TEXTE À LIRE
La construction de la souveraineté alimentaire et le développement de l’agroécologie nécessitent des infrastructures sociales, physiques, économiques et financières, publiques, dédiées et permanentes.  Des types et des montants de financement appropriés et suffisants sont requis à plusieurs niveaux, afin de garantir que les petit·es producteur·rices de denrées alimentaires disposent des fonds et des autres ressources (telles que la terre, l’énergie et l’eau) nécessaires pour investir dans la production, la transformation, le stockage et la distribution/commercialisation. Dans le même temps, des environnements politiques favorables sont indispensables pour fournir les financements requis et renforcer les fondements sociaux, économiques et environnementaux de la souveraineté alimentaire et de l’agroécologie : les financements ne sauraient enfermer les petit·es producteur·rices de denrées alimentaires dans des cycles d’endettement, et les politiques doivent les protéger de la concurrence des entreprises agroalimentaires.

Une mesure cruciale consiste à réorienter les budgets multilatéraux nationaux et mondiaux consacrés à l’alimentation, à l’agriculture et au climat, en abandonnant les systèmes alimentaires et les chaînes de valeur industriels et corporatistes au profit de la souveraineté alimentaire et de l’agroécologie. L’élimination des subventions directes et indirectes colossales que les entreprises agroalimentaires reçoivent pour la production, les exportations, le transport, la commercialisation et la protection contre leurs responsabilités socio-environnementales libérera d’énormes quantités d’argent à différents niveaux, qui pourront être utilisées pour financer l’infrastructure nécessaire à la souveraineté alimentaire.

TÂCHE DEMANDÉE
Selon le texte sur la souveraineté alimentaire, que libérera l’élimination des subventions reçues par les entreprises agroalimentaires ?

EXTRAIT DE DONNÉES
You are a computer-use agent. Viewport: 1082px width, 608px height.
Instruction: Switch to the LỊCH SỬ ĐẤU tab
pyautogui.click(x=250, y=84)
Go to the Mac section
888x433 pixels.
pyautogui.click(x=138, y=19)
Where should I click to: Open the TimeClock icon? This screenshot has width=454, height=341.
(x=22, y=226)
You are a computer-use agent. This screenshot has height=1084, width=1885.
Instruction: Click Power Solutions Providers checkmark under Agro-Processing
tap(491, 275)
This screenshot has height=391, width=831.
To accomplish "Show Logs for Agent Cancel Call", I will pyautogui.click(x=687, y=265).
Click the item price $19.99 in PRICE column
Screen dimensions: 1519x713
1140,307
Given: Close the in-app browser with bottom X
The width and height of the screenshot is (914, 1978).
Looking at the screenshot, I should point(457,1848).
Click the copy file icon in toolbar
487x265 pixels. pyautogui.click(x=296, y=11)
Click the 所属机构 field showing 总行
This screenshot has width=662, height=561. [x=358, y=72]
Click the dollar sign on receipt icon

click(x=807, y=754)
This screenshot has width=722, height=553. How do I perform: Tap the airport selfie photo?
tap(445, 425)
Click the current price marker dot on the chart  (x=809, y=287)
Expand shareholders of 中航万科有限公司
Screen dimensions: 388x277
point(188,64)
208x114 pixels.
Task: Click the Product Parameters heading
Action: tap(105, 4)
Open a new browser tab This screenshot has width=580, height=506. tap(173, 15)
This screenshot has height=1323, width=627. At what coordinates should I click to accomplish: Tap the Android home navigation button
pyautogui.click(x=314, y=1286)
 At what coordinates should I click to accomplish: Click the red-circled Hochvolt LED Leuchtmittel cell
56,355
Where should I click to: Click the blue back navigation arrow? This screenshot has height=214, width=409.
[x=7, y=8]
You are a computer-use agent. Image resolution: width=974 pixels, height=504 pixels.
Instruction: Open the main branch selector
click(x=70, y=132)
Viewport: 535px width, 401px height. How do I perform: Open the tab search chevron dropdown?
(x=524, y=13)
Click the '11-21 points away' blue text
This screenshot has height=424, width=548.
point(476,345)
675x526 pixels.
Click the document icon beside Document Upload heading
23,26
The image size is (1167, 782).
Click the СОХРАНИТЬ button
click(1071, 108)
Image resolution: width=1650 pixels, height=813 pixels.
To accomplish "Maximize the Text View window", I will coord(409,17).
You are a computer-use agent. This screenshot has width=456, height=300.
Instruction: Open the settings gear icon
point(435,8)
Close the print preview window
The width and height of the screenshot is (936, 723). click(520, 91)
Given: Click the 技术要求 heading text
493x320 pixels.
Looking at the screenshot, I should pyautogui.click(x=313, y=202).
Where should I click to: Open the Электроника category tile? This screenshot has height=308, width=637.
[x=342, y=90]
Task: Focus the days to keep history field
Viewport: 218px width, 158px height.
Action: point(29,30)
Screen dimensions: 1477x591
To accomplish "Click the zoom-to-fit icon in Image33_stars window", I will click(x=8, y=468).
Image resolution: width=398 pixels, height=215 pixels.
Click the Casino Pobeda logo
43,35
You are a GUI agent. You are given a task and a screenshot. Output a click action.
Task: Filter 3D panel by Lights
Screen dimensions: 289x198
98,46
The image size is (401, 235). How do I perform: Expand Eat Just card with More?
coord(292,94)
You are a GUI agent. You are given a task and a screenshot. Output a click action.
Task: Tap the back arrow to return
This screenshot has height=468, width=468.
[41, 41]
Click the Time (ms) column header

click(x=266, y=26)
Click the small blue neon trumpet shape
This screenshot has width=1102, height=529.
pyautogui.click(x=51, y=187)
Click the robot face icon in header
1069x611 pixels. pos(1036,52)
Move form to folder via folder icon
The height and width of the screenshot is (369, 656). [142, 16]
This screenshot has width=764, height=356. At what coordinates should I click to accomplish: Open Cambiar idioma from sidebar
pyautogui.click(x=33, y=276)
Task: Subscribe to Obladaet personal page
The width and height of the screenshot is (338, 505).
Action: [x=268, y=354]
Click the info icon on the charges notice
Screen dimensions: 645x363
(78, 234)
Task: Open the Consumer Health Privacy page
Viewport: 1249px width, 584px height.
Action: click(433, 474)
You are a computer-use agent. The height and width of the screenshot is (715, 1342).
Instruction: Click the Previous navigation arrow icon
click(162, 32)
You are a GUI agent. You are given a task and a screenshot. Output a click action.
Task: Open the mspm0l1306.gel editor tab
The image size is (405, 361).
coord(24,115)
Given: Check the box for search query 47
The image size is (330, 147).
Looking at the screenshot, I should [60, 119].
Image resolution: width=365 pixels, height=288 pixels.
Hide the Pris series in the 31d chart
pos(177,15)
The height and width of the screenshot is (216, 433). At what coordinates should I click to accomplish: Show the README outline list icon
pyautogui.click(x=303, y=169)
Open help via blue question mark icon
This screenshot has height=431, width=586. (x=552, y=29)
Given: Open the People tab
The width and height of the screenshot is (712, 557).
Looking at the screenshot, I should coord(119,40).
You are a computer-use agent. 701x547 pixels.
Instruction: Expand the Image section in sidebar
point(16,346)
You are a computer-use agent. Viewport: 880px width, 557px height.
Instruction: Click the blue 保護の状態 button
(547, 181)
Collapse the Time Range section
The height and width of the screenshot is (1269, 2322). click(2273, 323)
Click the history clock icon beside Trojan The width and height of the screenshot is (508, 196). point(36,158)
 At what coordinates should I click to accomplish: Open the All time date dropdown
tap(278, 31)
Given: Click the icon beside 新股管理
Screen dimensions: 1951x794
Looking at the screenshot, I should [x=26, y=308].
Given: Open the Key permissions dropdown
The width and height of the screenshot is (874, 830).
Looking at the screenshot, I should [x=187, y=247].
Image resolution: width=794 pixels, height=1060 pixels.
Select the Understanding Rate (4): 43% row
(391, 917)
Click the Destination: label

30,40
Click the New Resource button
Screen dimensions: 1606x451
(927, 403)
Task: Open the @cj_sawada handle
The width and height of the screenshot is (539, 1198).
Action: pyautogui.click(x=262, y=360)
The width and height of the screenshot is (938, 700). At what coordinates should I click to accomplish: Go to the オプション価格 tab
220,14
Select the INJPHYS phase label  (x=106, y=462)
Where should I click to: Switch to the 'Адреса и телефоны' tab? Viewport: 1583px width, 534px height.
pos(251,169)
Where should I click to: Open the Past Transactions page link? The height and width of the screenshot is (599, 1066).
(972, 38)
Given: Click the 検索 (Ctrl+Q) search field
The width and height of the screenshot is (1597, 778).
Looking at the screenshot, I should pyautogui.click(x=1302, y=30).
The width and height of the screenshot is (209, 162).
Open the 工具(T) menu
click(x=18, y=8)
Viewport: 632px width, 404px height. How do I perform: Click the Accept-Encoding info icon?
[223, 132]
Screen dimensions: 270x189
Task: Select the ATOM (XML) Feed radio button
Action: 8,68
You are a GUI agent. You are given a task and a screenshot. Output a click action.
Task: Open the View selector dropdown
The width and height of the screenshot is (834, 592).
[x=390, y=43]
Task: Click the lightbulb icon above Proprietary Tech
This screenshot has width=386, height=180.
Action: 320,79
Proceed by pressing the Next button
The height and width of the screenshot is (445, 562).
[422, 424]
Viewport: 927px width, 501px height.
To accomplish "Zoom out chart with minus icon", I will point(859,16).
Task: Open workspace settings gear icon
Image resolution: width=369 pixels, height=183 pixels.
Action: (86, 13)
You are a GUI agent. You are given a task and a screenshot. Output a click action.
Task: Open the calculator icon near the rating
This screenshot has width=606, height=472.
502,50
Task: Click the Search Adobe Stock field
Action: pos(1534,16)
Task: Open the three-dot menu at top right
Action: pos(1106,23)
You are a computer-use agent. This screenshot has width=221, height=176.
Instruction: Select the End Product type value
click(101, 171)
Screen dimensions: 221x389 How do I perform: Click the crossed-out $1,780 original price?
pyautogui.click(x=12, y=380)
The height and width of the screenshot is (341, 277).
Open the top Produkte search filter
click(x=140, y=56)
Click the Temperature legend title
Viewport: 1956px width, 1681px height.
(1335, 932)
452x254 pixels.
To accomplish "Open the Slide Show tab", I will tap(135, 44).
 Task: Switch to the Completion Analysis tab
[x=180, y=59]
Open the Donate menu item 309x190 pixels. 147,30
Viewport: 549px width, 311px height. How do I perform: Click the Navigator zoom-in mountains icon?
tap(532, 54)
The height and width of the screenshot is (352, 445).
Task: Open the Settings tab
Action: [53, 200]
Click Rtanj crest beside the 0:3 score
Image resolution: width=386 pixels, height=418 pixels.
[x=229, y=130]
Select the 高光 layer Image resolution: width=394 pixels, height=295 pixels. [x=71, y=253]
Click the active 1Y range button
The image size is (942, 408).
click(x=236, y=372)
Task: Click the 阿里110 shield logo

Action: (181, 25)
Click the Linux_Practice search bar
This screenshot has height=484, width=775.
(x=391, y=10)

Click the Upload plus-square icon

RÉPONSE
Elle libérera d’énormes quantités d’argent à différents niveaux, qui pourront financer l’infrastructure nécessaire à la souveraineté alimentaire.